▶ Extract:
★ ★ ★

• Director M. Night Shyamalan
  • Writer M. Night Shyamalan
  • Stars James McAvoy, Anya Taylor-Joy, Haley Lu Richardson, Jessica Sula, Betty Buckley
  • Rating PG-13
  • Running Time 1h 57m • Genres Horror, Thriller

At once solemn and preposterous, sinister and sentimental, efficient and overwrought, Split represents something of a return to form for its writer and director, M. Night Shyamalan. Or maybe I should say a return to formula. The movie, shot in and around Philadelphia, Mr. Shyamalan’s hometown, proceeds nimbly and with suave misdirection toward a pair of rug-pulling final twists that an attentive viewer will probably be able to anticipate. It’s not exactly a Choose Your Own Adventure, but you can opt either for the pleasure of surprise at the end or for the satisfaction of working out the puzzle as you go along.

Thanks to The Sixth Sense and Unbreakable back around the turn of the century, Mr. Shyamalan stands as a pioneer of spoiler-centric cinema. Like those movies, and like his later, lesser entertainments (The Village; The Happening), Split is all plot, an ingenious (and also ridiculous) conceit spun into an elegant ribbon of suspense. The less said about that plot, therefore, the better.

What I can safely divulge is that three teenage girls are kidnapped after a birthday party by a close-cropped guy named Dennis in a buttoned-up shirt. He is obsessed with cleanliness, and he sounds weirdly like John Turturro for a guy supposedly from Philly. In fact, Dennis is played by the soft-eyed, shapeshifting British actor James McAvoy, as are the other 23 personalities residing in the body of a guy who shares the surname of a famous (and famously odd) Philadelphia-born artist.

★ ★ ★

▶ Dataset entries:
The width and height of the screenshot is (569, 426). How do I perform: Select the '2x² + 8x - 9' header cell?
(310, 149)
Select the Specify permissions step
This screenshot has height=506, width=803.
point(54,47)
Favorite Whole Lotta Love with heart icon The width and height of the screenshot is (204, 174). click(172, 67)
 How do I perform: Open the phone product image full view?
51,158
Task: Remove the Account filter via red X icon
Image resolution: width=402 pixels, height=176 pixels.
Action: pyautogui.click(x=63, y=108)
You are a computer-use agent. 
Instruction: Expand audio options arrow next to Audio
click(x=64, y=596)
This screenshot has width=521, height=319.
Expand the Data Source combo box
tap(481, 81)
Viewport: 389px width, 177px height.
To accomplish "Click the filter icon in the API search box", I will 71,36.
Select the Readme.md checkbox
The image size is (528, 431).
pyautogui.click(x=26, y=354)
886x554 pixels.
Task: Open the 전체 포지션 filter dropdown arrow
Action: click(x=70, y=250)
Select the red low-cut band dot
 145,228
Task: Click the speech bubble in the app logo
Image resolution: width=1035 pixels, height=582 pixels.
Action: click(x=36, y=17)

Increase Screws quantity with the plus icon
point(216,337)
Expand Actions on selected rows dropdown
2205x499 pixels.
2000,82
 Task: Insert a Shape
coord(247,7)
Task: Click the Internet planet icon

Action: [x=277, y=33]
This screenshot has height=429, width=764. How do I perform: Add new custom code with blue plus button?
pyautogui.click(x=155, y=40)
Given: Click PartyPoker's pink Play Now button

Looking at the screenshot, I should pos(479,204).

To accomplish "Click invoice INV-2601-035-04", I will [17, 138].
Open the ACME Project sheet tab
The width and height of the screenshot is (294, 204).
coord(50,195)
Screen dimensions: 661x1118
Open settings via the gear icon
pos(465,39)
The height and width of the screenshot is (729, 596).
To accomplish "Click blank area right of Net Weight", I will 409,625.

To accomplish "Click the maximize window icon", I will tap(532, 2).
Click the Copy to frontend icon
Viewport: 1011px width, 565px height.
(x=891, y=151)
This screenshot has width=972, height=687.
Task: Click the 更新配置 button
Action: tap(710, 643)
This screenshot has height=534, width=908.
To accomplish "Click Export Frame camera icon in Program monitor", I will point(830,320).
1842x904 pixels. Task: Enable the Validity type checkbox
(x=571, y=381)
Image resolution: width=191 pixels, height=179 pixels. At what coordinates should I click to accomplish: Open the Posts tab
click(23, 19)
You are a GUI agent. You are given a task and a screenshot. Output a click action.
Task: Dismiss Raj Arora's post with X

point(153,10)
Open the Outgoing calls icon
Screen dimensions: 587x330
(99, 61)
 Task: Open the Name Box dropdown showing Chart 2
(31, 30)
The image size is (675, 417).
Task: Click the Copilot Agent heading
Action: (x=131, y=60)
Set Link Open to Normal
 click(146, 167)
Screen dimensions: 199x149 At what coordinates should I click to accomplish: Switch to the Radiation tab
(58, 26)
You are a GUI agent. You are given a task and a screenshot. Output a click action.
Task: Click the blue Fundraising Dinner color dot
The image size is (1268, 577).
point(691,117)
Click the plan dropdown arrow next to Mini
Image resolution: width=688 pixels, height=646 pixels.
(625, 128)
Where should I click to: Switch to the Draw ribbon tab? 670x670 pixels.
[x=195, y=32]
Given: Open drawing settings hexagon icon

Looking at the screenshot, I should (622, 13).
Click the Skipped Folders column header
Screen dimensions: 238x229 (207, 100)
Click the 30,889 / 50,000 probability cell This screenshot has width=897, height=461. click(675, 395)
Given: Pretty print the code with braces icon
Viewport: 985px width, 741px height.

★ ★ ★

▶ Task: Retype everything in the Split review above, from "What I can safely" down to "odd) Philadelphia-born artist.".

▶ Answer area:
What I can safely divulge is that three teenage girls are kidnapped after a birthday party by a close-cropped guy named Dennis in a buttoned-up shirt. He is obsessed with cleanliness, and he sounds weirdly like John Turturro for a guy supposedly from Philly. In fact, Dennis is played by the soft-eyed, shapeshifting British actor James McAvoy, as are the other 23 personalities residing in the body of a guy who shares the surname of a famous (and famously odd) Philadelphia-born artist.